#### WHAT THIS EXERCISE ASKS
1. In the blog post, about how far did the writer walk each way?
2. Reproduce everything in the blog post from "Saturday, March 28, 2020" down to "was also waiting.".

#### SELECTED PASSAGE
From the Bronx to Los Angeles- An Archive of and Reflections on An Ordinary Life.
Saturday, March 28, 2020
The Churches are Closed; The Pot Stores are Open. Hallelujah?
Yesterday was a beautiful day in generally empty West Hollywood, California. I had a couple of necessary errands to do, permissible and possible in accord with the quarantine, and I decided to walk the approximately 1.3 miles each way. One errand was to pick up a few groceries at Gelson's. Having done so, I began my walk back to my apartment, a bit over laden as it turned out, such that my journey required a couple of breaks along the way. I found a ledge by a storefront upon which I could perch. As I did I noticed a line of about five or six people in front of me. And pretty quickly after I sat down on the ledge, several people stood in that line until the line had reached me and another several people stood behind me, supposing I was also waiting.

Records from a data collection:
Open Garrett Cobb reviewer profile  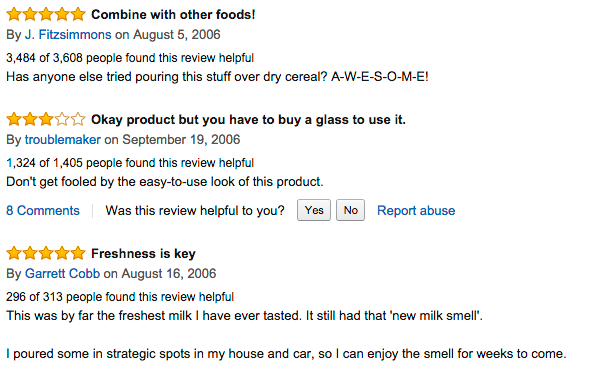point(62,273)
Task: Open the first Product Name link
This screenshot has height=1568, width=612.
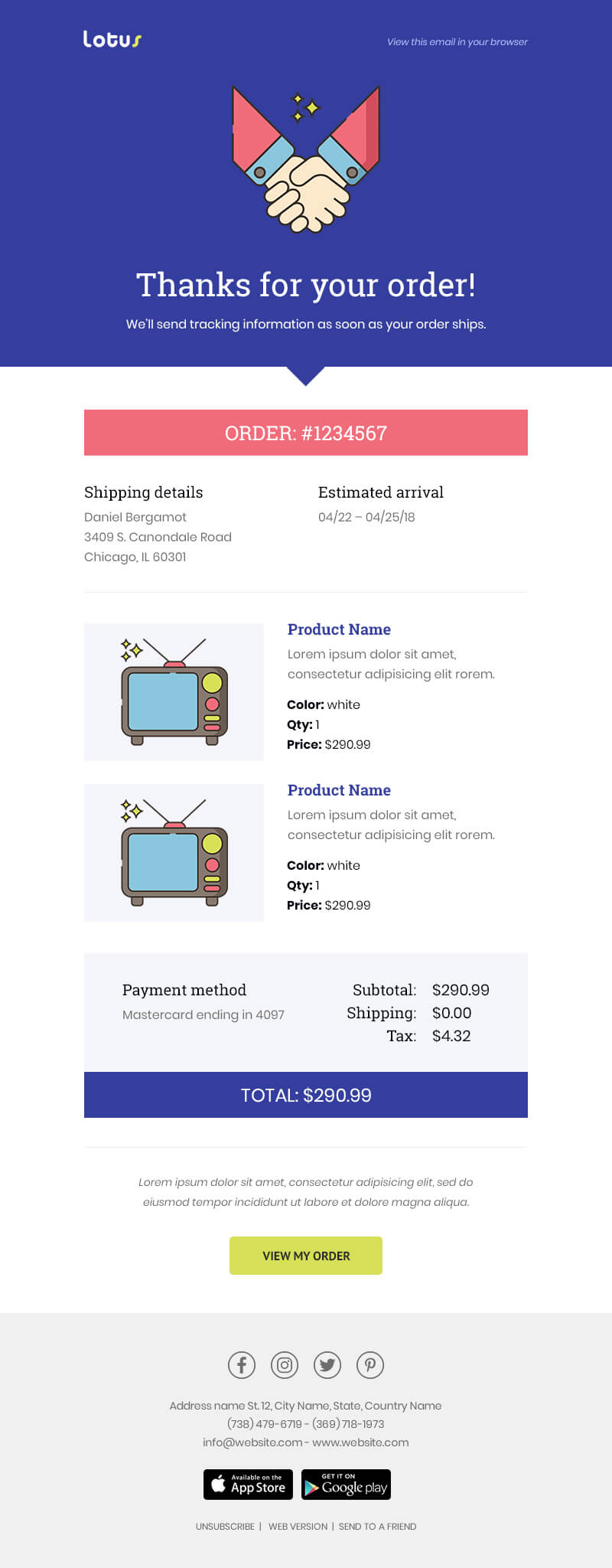Action: [x=339, y=629]
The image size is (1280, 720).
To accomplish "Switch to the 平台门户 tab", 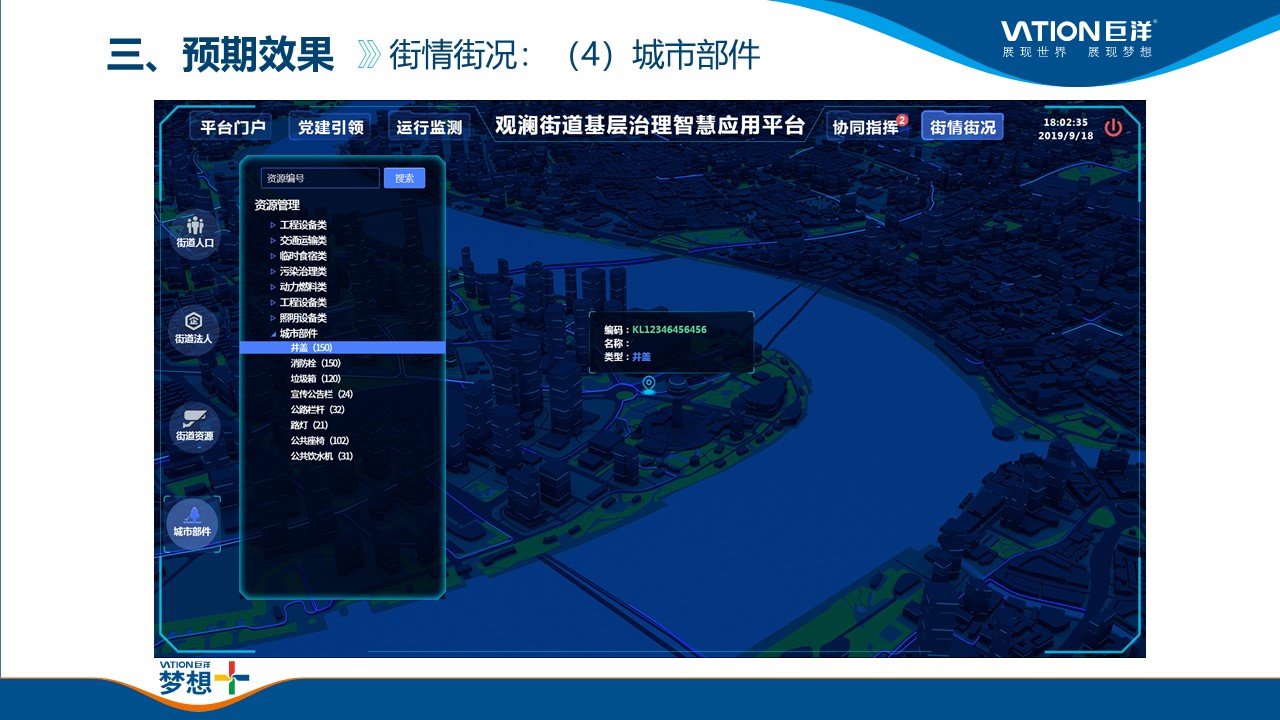I will 232,127.
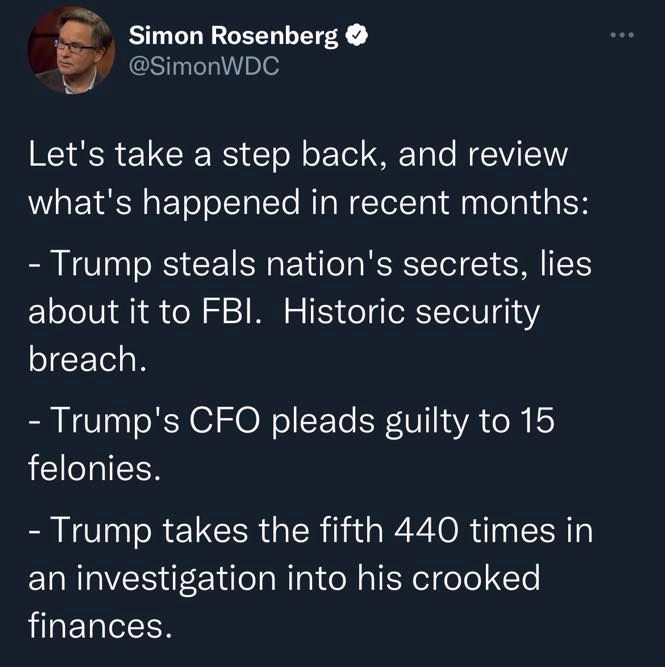Image resolution: width=665 pixels, height=667 pixels.
Task: Open Simon Rosenberg's profile picture
Action: tap(71, 50)
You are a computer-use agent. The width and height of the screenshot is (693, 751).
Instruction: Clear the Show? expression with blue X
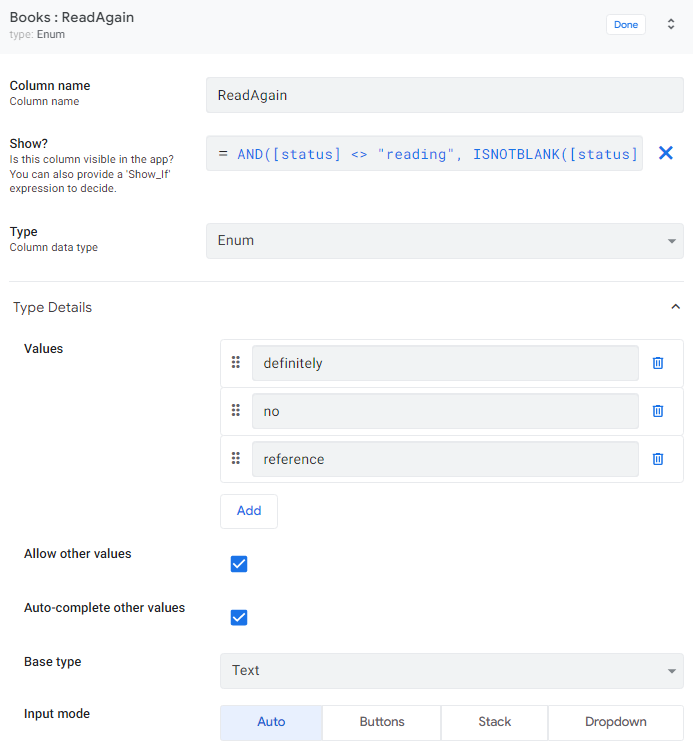pyautogui.click(x=665, y=153)
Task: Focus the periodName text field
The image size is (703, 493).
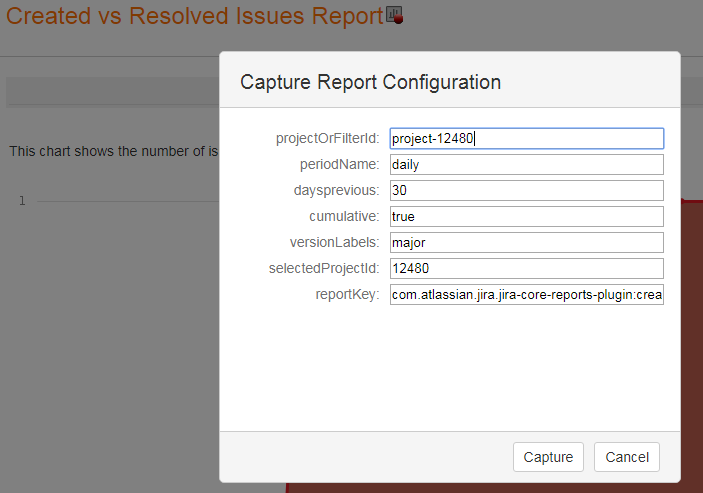Action: tap(527, 165)
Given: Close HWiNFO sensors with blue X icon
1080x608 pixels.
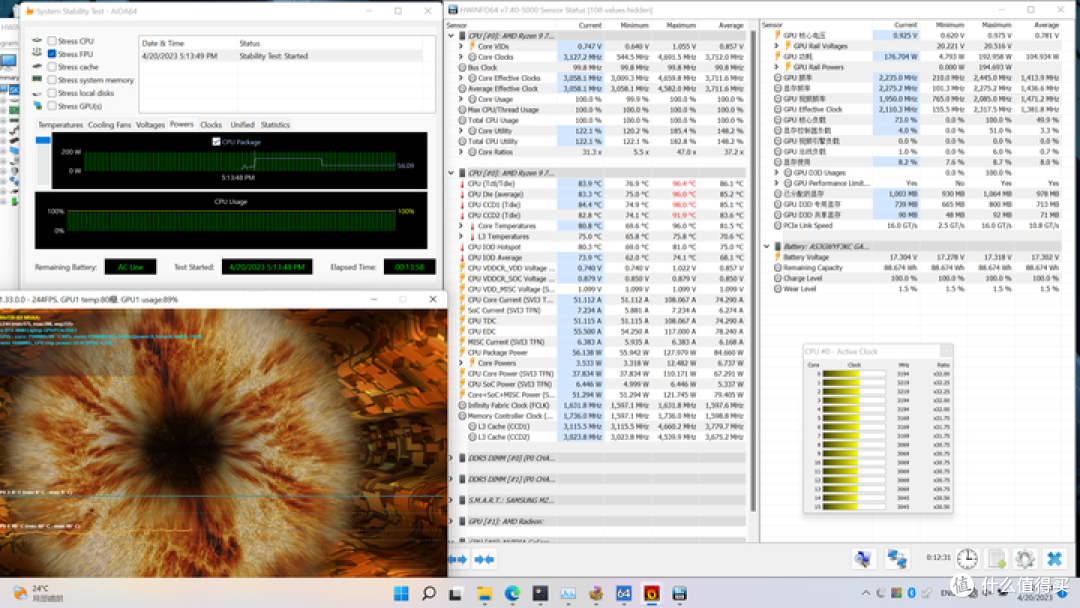Looking at the screenshot, I should pos(1054,559).
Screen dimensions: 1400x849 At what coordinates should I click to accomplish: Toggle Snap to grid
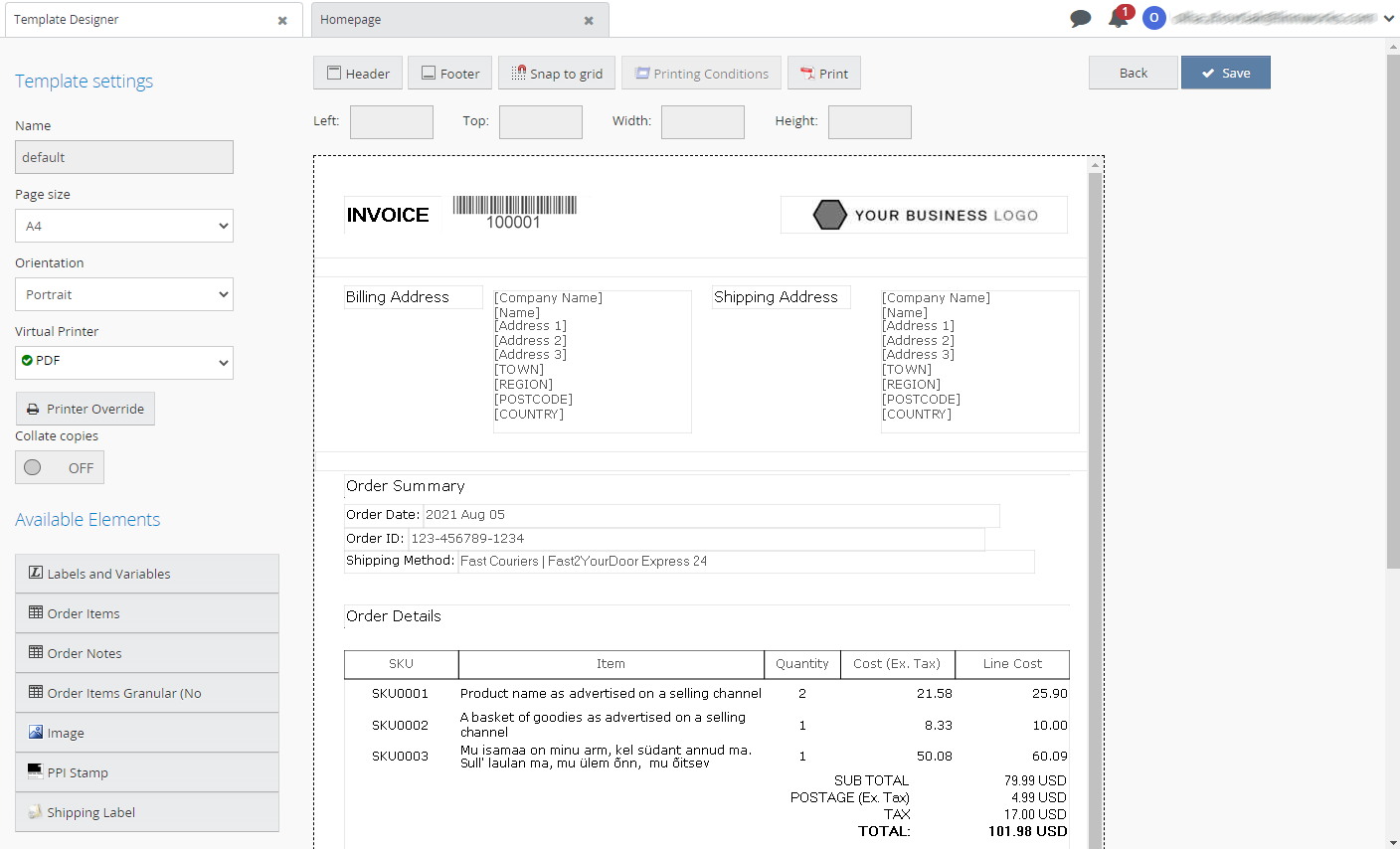point(557,74)
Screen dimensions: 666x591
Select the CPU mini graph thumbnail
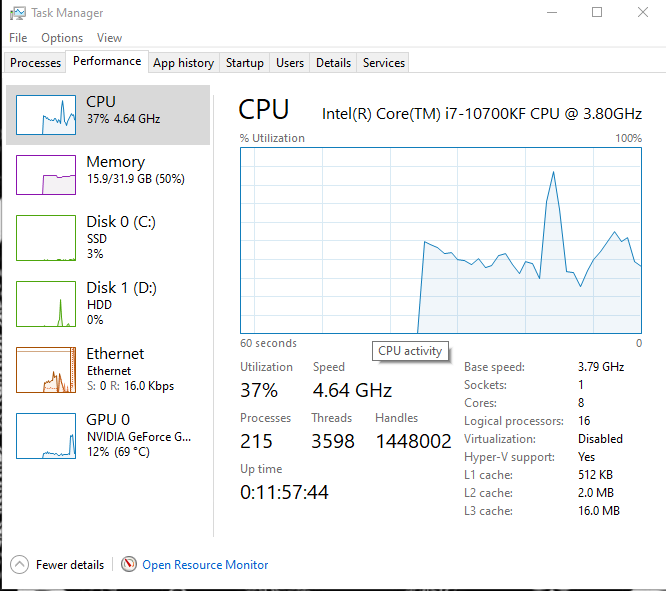coord(45,115)
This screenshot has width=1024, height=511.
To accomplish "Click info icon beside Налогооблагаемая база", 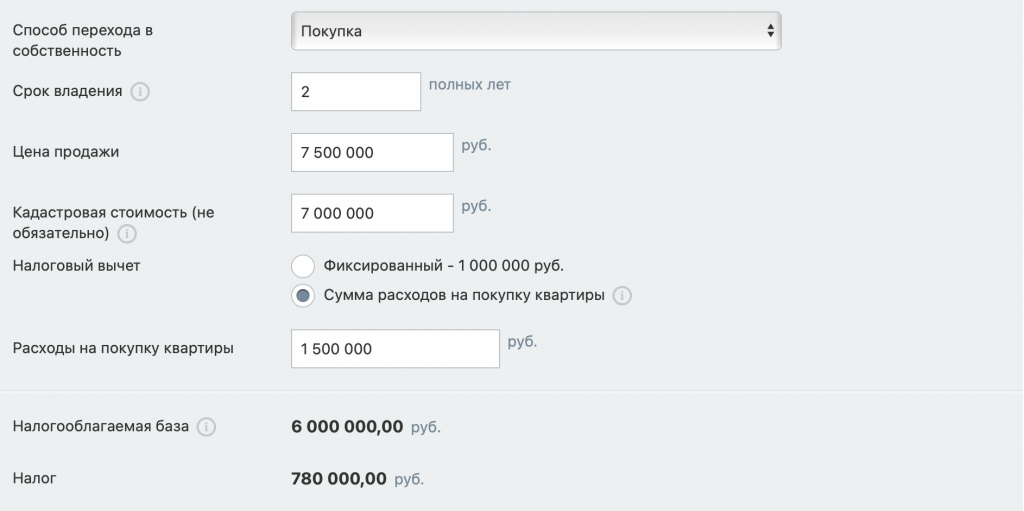I will point(206,427).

#### ANSWERS IN ORDER
1. Approximately 1.3 miles.

2.
Saturday, March 28, 2020
The Churches are Closed; The Pot Stores are Open. Hallelujah?
Yesterday was a beautiful day in generally empty West Hollywood, California. I had a couple of necessary errands to do, permissible and possible in accord with the quarantine, and I decided to walk the approximately 1.3 miles each way. One errand was to pick up a few groceries at Gelson's. Having done so, I began my walk back to my apartment, a bit over laden as it turned out, such that my journey required a couple of breaks along the way. I found a ledge by a storefront upon which I could perch. As I did I noticed a line of about five or six people in front of me. And pretty quickly after I sat down on the ledge, several people stood in that line until the line had reached me and another several people stood behind me, supposing I was also waiting.